Migrating a Data Platform from Cloud BI to AI-native AWS Architecture

A modernization path using S3 lakehouse layers, Redshift Serverless, EMR Spark, Managed Flink, QuickSight, Bedrock Claude, and EKS.

Overview

A modernization path using S3 lakehouse layers, Redshift Serverless, EMR Spark, Managed Flink, QuickSight, Bedrock Claude, and EKS.

  • How to phase migration without disrupting business reports.
  • Where to place AI orchestration in the platform architecture.
  • How security and observability should be designed before production rollout.

Migration

Phase the platform around business continuity

Migration should protect existing reporting workflows while introducing lakehouse governance, modern compute, and AI-ready services in controlled steps.

  • Run current BI outputs in parallel with new governed datasets.
  • Move high-value domains first instead of attempting a big-bang rebuild.

Architecture

Place AI orchestration beside governed data services

AI workflows should retrieve schemas, metric definitions, historical reports, model outputs, and permission context from the same governed platform path.

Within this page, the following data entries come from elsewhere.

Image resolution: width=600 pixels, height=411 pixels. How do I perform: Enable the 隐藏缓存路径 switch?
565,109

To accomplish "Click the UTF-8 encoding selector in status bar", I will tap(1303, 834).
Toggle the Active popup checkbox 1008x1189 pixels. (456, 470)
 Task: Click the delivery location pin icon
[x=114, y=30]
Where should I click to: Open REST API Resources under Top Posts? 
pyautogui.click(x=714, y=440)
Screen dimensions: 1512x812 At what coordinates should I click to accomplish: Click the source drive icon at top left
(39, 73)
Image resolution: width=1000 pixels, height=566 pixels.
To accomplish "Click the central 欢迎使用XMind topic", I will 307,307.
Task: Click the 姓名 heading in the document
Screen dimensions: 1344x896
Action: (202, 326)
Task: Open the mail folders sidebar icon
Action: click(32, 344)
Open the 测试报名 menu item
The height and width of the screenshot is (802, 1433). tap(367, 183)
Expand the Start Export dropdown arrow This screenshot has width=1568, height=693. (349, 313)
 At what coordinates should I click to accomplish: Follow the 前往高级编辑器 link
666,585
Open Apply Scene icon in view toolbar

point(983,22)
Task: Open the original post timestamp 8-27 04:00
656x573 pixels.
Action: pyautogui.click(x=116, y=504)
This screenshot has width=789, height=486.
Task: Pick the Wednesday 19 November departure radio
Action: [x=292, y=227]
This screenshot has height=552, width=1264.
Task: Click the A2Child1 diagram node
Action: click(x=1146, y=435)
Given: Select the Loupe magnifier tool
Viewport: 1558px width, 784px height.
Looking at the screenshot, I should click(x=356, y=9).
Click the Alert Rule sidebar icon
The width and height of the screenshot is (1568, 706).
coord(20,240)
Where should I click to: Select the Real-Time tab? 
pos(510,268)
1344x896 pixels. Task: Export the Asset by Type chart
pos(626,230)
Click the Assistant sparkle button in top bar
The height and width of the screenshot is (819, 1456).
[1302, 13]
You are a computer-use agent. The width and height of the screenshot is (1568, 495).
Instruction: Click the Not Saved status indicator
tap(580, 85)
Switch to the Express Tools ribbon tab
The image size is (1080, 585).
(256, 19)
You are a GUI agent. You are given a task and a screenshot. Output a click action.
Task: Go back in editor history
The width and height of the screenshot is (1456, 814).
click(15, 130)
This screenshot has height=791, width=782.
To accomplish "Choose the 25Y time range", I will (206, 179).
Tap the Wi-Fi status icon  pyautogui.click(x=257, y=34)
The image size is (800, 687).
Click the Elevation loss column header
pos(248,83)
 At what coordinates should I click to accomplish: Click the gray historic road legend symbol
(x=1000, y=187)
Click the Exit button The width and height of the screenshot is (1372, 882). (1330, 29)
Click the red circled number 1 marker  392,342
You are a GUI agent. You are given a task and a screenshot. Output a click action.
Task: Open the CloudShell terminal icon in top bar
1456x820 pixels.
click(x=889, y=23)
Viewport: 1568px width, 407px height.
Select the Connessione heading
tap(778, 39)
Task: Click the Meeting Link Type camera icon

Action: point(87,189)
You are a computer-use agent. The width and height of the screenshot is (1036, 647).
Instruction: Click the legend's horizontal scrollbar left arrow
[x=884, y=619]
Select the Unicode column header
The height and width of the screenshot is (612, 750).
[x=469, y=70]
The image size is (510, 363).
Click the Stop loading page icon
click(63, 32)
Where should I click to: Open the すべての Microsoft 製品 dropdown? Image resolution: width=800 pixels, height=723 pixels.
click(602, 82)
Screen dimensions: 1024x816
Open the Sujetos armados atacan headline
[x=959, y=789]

  • Keep retrieval context and query execution under the same security boundary.
  • Use application services to expose AI capabilities instead of raw infrastructure endpoints.

Operations

Design observability before rollout

Production AI data platforms need monitoring for pipelines, query cost, model usage, tenant traffic, output quality, and access control events.

  • Instrument data freshness, failed jobs, latency, and tenant-level usage.
  • Audit sensitive data access and AI workflow decisions from the beginning.